Denitrification dominates nitrate attenuation and nitrous oxide effluxes under water table fluctuations

Agricultural soils in riparian zones near rivers often experience frequent water table fluctuations, which can lead to increased nitrogen losses and greenhouse gas emissions via the nitrogen biogeochemical processes. However, the influence of water table fluctuations on the multiple nitrogen transformation processes that dominate nitrate attenuation and nitrous oxide (N₂O) effluxes remains poorly understood. In this study, the dynamic changes in depth-dependent nitrate attenuation and soil N₂O effluxes, and the responses of microbial communities influenced by water table fluctuations were studied using a series of large column experiments. Our results revealed that dissolved oxygen (DO) concentrations at a depth of −10 cm in sand columns with three different grain sizes (fine→medium→coarse) oscillated, producing oxidizing conditions during drainage and reducing conditions during imbibition periods.

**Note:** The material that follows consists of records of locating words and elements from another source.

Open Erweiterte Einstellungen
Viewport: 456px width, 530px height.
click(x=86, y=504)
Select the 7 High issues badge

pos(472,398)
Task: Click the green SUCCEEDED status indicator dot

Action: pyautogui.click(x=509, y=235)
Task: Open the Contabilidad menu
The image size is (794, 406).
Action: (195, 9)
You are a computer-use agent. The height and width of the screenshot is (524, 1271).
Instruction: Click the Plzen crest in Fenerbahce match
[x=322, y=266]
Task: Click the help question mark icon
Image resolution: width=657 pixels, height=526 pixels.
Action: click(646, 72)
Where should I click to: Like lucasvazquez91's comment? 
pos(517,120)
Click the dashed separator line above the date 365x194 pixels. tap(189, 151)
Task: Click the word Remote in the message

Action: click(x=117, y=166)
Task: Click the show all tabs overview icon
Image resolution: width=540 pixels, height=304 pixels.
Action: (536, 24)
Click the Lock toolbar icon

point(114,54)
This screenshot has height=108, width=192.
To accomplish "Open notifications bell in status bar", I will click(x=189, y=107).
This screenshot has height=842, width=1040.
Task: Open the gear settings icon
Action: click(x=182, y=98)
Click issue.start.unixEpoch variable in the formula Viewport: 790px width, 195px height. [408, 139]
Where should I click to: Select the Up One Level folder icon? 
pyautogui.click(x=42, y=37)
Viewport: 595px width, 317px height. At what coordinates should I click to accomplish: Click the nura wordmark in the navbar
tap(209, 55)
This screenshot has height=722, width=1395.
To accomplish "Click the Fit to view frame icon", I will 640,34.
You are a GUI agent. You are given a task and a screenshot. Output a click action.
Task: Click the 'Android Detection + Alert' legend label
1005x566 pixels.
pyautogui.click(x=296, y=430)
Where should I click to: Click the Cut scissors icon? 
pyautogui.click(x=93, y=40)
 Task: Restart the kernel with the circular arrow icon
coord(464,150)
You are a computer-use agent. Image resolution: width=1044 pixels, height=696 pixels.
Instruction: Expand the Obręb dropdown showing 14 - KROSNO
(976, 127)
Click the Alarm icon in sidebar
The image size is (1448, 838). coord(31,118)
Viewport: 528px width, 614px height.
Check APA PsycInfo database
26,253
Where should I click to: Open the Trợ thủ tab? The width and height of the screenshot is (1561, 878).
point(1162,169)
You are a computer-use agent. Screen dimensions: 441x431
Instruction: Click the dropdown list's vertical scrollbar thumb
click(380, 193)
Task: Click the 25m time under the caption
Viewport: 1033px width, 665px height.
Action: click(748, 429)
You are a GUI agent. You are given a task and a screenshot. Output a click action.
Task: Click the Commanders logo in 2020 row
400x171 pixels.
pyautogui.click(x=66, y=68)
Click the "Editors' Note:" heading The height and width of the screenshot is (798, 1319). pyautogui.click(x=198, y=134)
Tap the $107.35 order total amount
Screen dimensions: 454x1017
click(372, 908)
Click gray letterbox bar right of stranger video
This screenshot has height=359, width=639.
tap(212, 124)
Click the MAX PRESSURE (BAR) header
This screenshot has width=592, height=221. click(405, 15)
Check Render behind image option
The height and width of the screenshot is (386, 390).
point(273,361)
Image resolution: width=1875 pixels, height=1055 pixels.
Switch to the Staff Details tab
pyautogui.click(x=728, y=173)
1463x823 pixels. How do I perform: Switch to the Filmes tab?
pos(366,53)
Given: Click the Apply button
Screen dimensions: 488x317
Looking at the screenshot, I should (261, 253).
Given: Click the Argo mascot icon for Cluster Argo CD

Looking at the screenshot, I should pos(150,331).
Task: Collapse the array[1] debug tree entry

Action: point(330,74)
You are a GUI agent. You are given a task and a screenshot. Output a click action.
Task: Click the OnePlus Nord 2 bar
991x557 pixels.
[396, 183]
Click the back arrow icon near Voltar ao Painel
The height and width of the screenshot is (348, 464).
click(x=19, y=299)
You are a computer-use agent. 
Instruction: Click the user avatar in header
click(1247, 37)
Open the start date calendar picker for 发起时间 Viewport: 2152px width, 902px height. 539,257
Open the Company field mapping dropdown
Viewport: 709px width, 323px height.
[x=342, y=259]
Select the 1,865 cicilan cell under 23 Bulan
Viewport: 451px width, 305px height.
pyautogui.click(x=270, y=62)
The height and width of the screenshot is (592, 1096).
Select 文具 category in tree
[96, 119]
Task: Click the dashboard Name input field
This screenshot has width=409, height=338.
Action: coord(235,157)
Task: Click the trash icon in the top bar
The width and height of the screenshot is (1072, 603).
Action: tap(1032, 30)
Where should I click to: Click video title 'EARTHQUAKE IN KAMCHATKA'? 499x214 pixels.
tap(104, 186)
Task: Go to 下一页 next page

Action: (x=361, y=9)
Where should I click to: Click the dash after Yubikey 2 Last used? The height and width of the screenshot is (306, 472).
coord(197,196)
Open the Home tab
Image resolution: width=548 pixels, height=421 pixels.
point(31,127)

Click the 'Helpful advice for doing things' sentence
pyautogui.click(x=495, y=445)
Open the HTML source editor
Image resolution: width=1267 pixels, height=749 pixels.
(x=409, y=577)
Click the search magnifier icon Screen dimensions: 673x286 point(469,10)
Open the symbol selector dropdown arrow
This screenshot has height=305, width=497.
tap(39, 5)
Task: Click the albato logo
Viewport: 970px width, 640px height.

DO micro-sensors installed in a layered (sand and sandy loam) column as well as in two sandy loam columns with different regimes in induced water table changes all revealed steady hypoxic conditions. The diversity of the microbial community was significantly correlated with total nitrogen, total organic carbon, and nitrate concentrations, as well as potential denitrification rates. The dominant microbial populations related to the nrfA gene were Methanothrix and Sedimentibacte, whereas those related to denitrification (nirK, nirS, and nosZ) were Pseudomonas and Sulfuricaulis. These findings improve our understanding of the effects of water table fluctuations on groundwater nitrate loss in riparian corridors.